½ (have half a star for trying, Fontaine)
During this film, baker and all-round creepy guy Martin Joubert (Fabrice Luchini) classes Gustave Flaubert’s original novel, Madame Bovary, as “a mundane story told by a genius”. I’m not sure, then, what the rationale behind director Anne Fontaine trying to retell the same story with a contemporary filmic twist is, unless she counts herself a genius—a notion which this humble reviewer would certainly contest. Fontaine notes in an interview that the French word bovarysme refers to never being satisfied, hoping for something that never arrives. I don’t think she meant it in a self-referential way, but bovarysme is clearly and unfortunately the perfect term to describe her film.
In 1999, there were apparently things going on aside from the girls trying to pull off Christmas in SpiceWorld without Geri. Posy Simmonds’ graphic novel, Gemma Bovery, had been published in serial form in The Guardian, and was released in full in book form. By all accounts, it’s meant to be pretty neat: neither just a contemporary adaptation nor a satire, but a semi-independent stab at bringing Flaubert’s tale to the masses.

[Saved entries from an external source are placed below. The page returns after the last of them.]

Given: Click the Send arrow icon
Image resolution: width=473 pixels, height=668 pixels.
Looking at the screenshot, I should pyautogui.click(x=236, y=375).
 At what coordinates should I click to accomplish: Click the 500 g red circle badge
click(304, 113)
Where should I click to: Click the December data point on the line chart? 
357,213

Fastforward to 2014, and director Anne Fontaine attempts to bring the graphic novel to the big screen. There’s an issue, right away. It seems to me that if you’re going to adapt a graphic novel into film format there should be a particular rationale for doing so—something that the moving image can bring to the story. Take Sin City or Persepolis, both of which embrace their graphic novel roots to bring a unique style and substance to the big screen. Gemma Bovery, though, doesn’t make the grade on either count.

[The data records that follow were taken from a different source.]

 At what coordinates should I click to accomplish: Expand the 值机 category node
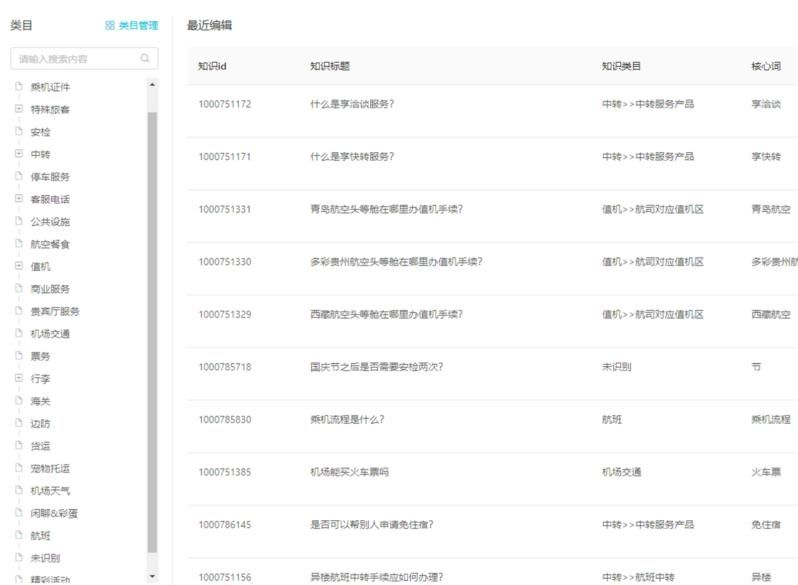pyautogui.click(x=18, y=266)
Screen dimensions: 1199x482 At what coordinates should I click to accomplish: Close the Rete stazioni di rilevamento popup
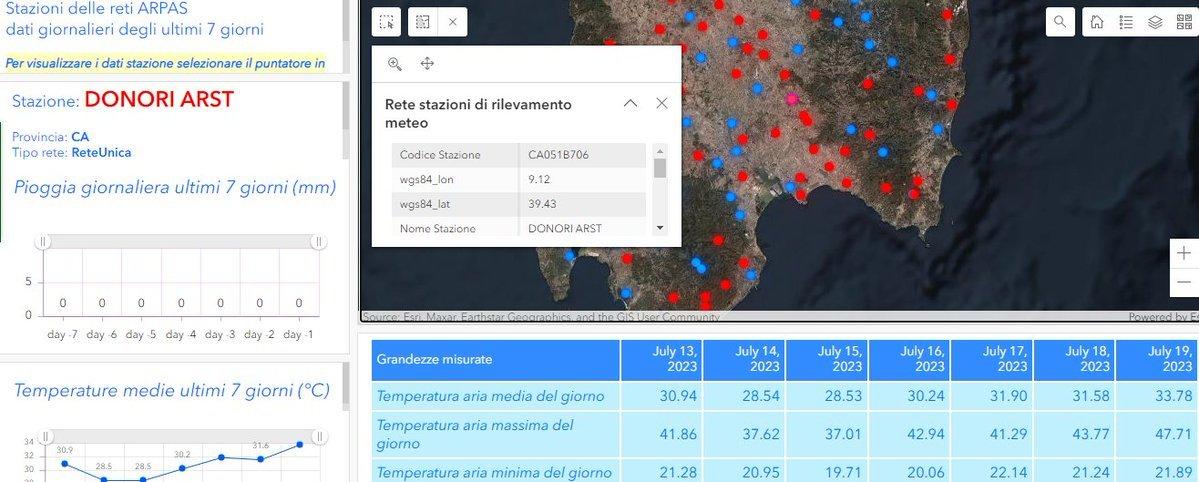[661, 103]
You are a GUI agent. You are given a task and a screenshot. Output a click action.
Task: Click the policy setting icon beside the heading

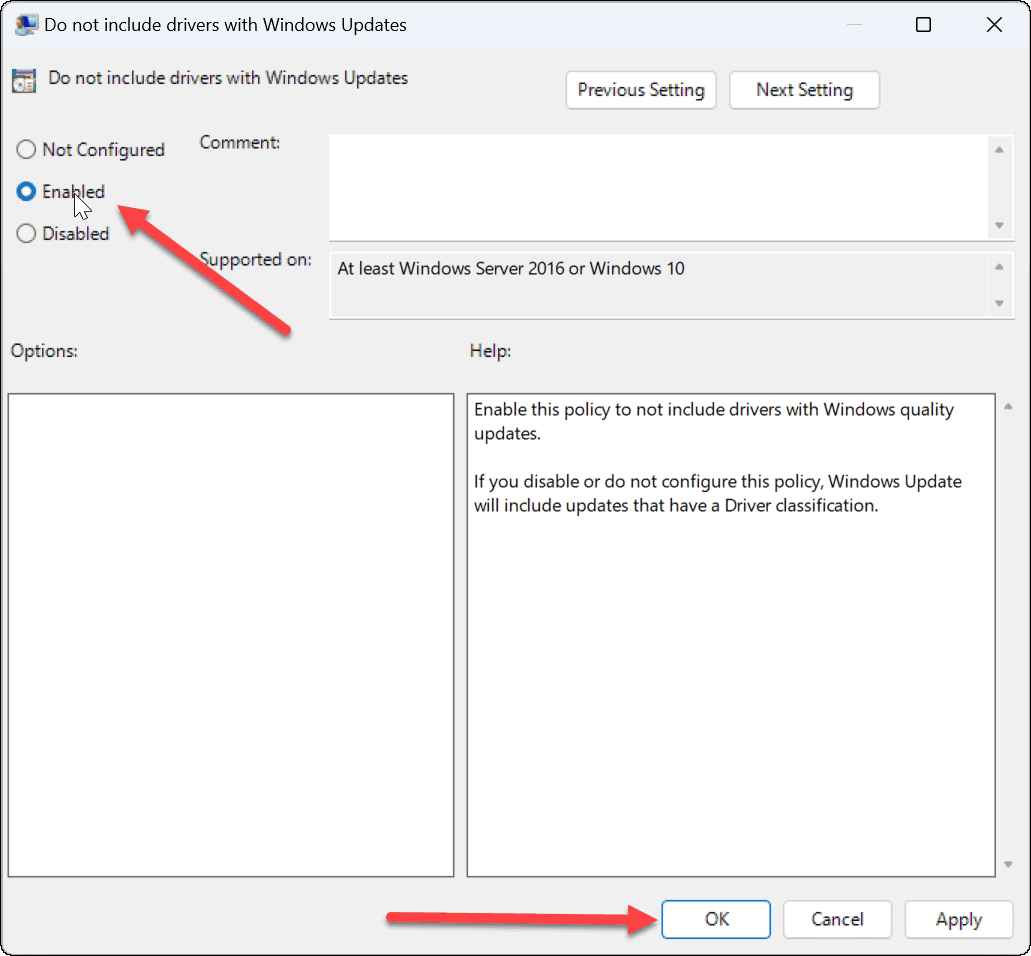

Let’s take style, to start with. It’s pretty enough. The kind of French country cottages that are every over-50 expat Kiwi’s wet dream. Um… the costumes are nice? Grasping at straws here. Although there are some playful elements in the script (including a weird Call of Duty reference), the film’s structure lends itself to lazy voice-over storytelling. The actors are doing about as well as they can when reduced to these kinds of archetypes. The soundtrack is twee. The cinematography is nothing to write home about. Dear Anne Fontaine: Jean Renoir tried to make a Madame Bovary film in the 1930s, and if he couldn’t nail it, you should have left it well alone.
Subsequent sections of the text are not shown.